Monte Santo, 26 de abril de 2015.

Somos jovens, homens e mulheres do campo e da cidade, lideranças de comunidades e movimentos sociais, membros de empreendimentos econômicos solidários, que articulados pelo Grupo Regional de Economia Popular e Solidária – GREPS, pela Associação Regional dos Grupos Produtivos Solidários de Geração de Renda – ARESOL e pelo Coletivo de Educadores/as, nos dias 25 e 26 de abril de 2015, estivemos reunidos no município de Monte Santo-BA. Buscamos discutir a participação da juventude na Economia Solidária, tal como fortalecer o protagonismo desse setor em espaços de mobilização, articulação e proposição de políticas públicas.
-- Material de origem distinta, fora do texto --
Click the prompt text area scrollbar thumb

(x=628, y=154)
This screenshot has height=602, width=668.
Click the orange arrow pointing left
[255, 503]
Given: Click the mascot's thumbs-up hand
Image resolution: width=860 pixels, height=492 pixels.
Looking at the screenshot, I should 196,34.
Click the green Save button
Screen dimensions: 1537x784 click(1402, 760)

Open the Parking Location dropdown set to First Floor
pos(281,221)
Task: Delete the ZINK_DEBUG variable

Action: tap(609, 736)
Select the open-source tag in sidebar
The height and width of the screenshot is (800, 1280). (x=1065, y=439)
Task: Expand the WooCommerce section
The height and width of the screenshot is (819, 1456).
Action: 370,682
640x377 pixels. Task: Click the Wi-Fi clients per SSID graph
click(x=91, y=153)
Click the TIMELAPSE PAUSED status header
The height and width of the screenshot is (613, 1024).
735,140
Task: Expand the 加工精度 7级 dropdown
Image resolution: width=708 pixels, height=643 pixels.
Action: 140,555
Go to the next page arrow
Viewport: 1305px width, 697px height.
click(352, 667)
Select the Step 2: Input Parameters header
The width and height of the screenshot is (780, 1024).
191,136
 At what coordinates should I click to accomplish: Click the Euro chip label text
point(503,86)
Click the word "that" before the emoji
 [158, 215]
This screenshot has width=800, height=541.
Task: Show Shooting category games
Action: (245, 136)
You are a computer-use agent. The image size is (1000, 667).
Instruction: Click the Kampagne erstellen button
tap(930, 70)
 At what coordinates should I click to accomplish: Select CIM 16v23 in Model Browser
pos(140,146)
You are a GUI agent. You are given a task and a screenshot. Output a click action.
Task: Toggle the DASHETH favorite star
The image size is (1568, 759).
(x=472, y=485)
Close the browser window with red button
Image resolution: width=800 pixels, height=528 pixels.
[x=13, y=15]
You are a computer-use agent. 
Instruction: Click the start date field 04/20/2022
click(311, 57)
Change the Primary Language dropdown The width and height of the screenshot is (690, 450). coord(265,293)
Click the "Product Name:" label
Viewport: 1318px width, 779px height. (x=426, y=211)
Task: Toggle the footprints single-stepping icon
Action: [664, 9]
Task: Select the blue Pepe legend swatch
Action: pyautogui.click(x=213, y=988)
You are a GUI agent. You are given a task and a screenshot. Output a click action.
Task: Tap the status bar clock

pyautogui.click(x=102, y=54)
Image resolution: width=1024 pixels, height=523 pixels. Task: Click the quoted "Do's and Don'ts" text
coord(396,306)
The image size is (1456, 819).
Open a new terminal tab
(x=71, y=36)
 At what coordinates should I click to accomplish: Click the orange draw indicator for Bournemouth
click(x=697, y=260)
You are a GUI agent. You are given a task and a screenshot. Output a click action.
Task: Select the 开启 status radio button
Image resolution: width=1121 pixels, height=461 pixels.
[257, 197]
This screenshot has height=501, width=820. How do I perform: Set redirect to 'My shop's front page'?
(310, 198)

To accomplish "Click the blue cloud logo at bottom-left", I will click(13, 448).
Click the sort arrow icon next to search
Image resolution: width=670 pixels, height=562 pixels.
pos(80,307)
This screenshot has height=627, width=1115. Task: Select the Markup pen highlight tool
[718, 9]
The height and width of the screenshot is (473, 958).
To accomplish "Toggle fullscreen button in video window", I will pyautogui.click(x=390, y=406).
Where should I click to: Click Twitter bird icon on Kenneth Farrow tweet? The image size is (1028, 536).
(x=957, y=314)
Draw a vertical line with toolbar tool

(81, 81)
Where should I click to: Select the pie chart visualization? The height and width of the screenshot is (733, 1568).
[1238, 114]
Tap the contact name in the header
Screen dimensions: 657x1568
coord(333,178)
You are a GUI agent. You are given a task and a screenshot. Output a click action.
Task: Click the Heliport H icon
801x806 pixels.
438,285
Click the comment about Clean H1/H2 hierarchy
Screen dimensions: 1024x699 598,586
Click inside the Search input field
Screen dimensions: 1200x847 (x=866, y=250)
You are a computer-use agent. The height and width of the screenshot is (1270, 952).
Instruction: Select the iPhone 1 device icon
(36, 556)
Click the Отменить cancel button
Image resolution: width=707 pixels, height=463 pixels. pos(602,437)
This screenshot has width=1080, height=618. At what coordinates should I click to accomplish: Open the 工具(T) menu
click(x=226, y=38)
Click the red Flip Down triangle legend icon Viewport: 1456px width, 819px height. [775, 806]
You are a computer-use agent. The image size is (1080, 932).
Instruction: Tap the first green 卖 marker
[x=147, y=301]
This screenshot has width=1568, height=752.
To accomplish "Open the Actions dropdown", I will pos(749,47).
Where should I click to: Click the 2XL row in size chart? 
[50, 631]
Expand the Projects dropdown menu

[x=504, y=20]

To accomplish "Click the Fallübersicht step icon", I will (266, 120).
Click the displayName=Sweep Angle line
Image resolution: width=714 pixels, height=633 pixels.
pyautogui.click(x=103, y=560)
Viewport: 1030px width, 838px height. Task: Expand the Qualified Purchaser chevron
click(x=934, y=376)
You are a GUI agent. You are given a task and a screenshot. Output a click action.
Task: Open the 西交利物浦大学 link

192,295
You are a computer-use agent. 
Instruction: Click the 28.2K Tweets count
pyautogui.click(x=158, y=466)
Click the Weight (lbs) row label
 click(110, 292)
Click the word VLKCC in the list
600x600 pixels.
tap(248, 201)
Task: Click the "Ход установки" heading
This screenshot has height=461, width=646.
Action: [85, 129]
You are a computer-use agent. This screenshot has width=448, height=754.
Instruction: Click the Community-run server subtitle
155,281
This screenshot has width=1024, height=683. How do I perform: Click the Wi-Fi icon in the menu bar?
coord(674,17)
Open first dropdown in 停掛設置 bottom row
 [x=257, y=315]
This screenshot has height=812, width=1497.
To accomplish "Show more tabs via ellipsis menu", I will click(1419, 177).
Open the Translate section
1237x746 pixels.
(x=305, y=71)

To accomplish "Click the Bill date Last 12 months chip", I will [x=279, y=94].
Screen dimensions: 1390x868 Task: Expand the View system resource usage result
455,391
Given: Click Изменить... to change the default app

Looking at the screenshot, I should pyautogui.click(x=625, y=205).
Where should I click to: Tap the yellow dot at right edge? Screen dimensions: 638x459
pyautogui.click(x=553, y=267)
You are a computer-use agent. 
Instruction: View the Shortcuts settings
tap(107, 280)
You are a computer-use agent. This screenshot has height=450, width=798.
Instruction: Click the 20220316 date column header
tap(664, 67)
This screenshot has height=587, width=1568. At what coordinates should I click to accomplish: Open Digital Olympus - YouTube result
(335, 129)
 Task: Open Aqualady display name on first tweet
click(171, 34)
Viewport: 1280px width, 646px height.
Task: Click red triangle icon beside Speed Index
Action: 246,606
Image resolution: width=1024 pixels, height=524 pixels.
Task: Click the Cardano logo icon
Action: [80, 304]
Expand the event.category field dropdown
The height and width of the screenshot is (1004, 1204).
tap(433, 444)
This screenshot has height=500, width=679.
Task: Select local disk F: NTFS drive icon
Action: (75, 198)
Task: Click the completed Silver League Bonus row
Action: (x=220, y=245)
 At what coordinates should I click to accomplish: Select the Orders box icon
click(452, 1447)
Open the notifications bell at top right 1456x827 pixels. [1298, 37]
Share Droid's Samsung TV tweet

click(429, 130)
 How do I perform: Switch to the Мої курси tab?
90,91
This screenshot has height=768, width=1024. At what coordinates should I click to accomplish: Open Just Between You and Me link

Nos organizamos através de grupos produtivos solidários, Escolas famílias Agrícolas movimentos sociais e Fundos Rotativos Solidários. Valorizamos nossos produtos e nossa cultura; o respeito e a preservação da natureza e da terra. Prezamos pelo modo de trabalho organizado e coletivo que potencialize o saber local e as experiências dos agricultores e agricultoras; buscamos criar relações de parcerias com autonomia para viver uma economia solidária pautada pelo protagonismo da juventude, em diferentes espaços de organização. Queremos transformações econômicas, pautadas na autogestão dos processos econômicos, sempre com sustentabilidade ambiental, participação democrática e justiça social.

A Economia solidária representa para nós a valorização e o resgate das culturas populares, dos frutos da região, o trabalho coletivo e a revisão de pensamento na construção de uma sociedade melhor. O modo de produção cooperado, nos leva a pensar mais a viver uma vida em comum que nos oferece uma alternativa de desenvolver o espírito coletivo e a construção de uma sociedade mais justa, mais unida e solidária. Permitindo, portanto, a resistência e permanência do jovem no campo com incentivo a produção familiar e agroecológica.

Queremos que as Finanças Solidárias (fundos rotativos solidários, bancos comunitários e cooperativas de crédito solidário) seja para os jovens, uma alternativa para fortalecer a Economia Solidária, bem como, as politicas públicas de acesso a terra, água, educação contextualizada e comercialização. Assim, pensando em formas de contribuir para a expansão do movimento de Economia Solidária propomos a realização de intercâmbios que valorizem, sobretudo, o meio rural e os espaços produtivos na troca de saberes com outras experiências. Queremos a criação de espaços de formação específicos para os jovens sobre economia popular e solidária, para que a juventude possa se representar e pautar suas demandas. Nesse sentido, faz-se necessário expandir e democratizar os

meios de comunicação. Assim, devemos promover a união dos movimentos, visando a divulgação de experiências com novos multiplicadores.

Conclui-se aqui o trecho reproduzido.